Händler fordert Planungssicherheit
Die Nachfrage sei so groß wie noch nie zuvor: Ständig klingele das Telefon, sogar Anrufer aus dem Großraum München seien dabei. „Die fragen nicht mal mehr nach dem Preis, die sagen, sie würden alles zahlen. So etwas habe ich noch nie erlebt“, so Kaindl.
„Sehr frustrierend“ sei derzeit die Situation, denn nachkaufen, das sei einfacher gesagt als getan. Holz sei ein nachwachsender Rohstoff, er brauche seine Zeit.

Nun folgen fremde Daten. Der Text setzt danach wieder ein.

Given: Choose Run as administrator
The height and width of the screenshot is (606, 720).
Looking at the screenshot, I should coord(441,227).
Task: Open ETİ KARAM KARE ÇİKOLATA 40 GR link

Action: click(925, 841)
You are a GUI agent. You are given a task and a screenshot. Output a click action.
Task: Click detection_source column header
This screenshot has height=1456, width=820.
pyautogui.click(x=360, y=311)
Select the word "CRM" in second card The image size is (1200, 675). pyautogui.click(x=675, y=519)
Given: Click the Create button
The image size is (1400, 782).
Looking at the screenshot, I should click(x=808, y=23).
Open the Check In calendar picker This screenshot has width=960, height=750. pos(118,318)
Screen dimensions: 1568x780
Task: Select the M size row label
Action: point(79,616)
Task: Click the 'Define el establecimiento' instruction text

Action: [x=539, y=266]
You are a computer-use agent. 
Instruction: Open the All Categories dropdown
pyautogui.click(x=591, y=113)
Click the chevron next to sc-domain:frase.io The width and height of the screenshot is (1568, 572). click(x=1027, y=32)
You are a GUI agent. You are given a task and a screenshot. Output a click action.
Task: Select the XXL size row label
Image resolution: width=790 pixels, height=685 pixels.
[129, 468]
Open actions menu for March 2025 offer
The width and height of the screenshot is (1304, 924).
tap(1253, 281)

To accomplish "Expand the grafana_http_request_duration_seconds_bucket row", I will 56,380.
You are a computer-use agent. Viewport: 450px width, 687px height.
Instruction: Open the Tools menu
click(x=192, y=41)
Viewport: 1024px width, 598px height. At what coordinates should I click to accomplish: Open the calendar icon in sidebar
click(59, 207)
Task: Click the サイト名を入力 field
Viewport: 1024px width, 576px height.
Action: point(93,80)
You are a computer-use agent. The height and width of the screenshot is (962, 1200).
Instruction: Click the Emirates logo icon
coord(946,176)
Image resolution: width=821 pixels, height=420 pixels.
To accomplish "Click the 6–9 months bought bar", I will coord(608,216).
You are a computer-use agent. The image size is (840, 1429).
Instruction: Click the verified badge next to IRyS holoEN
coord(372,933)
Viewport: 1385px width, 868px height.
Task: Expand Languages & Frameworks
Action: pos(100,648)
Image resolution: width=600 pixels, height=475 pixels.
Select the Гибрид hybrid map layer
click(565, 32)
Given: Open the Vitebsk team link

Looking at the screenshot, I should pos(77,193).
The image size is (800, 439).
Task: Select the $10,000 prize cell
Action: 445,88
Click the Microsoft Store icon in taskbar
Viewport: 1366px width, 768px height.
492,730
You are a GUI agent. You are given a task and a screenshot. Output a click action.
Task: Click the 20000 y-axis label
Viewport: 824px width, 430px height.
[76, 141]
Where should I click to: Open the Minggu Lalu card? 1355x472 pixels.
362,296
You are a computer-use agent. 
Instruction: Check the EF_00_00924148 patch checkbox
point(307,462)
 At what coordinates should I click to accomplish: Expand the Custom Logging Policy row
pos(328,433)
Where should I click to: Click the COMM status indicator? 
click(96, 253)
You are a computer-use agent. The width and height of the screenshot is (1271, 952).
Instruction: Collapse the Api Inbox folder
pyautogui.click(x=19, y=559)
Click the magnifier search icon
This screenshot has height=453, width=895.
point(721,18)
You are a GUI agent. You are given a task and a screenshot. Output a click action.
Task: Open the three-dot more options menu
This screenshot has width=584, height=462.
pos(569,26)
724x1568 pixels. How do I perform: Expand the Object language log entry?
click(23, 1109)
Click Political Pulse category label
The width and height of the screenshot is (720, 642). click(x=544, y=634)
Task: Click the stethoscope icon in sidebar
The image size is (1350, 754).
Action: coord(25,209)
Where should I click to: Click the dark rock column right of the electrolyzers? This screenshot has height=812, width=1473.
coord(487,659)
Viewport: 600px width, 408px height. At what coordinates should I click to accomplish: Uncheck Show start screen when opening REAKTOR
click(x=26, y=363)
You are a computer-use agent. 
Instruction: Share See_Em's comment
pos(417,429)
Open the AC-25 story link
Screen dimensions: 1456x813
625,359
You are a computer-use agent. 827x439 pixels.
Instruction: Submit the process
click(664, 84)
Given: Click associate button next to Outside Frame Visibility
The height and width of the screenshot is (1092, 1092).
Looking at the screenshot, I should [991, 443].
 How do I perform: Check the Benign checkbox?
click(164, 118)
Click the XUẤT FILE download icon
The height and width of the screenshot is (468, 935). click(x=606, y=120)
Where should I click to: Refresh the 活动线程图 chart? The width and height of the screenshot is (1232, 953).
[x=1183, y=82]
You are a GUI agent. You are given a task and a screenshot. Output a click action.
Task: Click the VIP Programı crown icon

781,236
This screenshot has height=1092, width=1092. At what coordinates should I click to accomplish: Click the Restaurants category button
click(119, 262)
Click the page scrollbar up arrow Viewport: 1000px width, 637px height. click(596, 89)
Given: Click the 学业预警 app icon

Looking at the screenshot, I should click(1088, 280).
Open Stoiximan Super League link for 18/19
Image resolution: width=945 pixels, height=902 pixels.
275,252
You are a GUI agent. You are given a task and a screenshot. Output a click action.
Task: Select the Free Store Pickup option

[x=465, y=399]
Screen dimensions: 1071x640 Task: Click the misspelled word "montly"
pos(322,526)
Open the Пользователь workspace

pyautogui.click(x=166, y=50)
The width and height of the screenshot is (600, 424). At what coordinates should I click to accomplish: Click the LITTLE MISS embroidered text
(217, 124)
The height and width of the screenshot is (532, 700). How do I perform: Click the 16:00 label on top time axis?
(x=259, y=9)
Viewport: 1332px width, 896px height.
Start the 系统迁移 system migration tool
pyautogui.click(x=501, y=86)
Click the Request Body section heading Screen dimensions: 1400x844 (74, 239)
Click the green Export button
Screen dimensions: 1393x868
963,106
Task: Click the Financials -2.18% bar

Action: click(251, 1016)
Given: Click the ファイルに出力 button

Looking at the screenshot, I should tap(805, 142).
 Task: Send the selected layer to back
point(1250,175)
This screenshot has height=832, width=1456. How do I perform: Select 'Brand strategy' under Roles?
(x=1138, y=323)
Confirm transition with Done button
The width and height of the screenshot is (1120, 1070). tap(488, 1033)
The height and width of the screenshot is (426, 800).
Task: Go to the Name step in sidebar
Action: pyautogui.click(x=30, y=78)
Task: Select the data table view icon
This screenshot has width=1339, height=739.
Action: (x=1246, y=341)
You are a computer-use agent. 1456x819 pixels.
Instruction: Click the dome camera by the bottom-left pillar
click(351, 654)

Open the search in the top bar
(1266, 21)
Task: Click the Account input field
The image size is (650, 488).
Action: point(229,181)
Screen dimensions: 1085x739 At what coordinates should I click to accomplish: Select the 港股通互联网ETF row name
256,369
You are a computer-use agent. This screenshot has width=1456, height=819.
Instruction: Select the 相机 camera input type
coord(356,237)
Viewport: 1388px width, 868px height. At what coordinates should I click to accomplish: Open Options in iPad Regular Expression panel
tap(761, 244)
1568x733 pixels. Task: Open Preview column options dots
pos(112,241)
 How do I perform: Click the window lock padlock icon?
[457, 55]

Ein Waldbauer, der heute pflanze, tue dies für seine Kinder und Enkel. Erst sie könnten die Ernte einfahren.
Die Arbeit im Holz sei nicht mehr beliebt, weil schwer, gefährlich und aufwendig. Das geschlagene Holz könne außerdem nicht sofort verwendet werden als Baustoff und als Nebenprodukt für die Energiegewinnung. Es müsse gelagert und getrocknet werden. Die industrielle Trocknung funktioniere zwar schneller, benötige aber wieder einen hohen Energieeinsatz.
Großhändler könnten die instabile Lage auf dem Brennholzmarkt vielleicht stemmen, kleinere Betriebe hätten ein Problem. Sie müssten extrem teuer einkaufen und die Gefahr einkalkulieren, dass sie nach dem Ende der Energiekrise auf den Kosten und dem Produkt sitzenbleiben würden. Denn Kaindl geht davon aus, „dass die meisten wieder zu Öl und Gas zurückkehren, wenn die Krise vorbei ist.“
Deshalb fordert er von der Politik mehr Verlässlichkeit. Die aktuelle Krise als Folge des Ukrainekriegs zeige, dass immer nur kurzfristig reagiert werde, statt langfristig zu agieren. Die Energiewende benötige jedoch Planungssicherheit. Auch beim Brennholzmarkt: Der habe vor Ausrufung des Gasalarms niemanden interessiert, jetzt stehe er auf einmal im Fokus.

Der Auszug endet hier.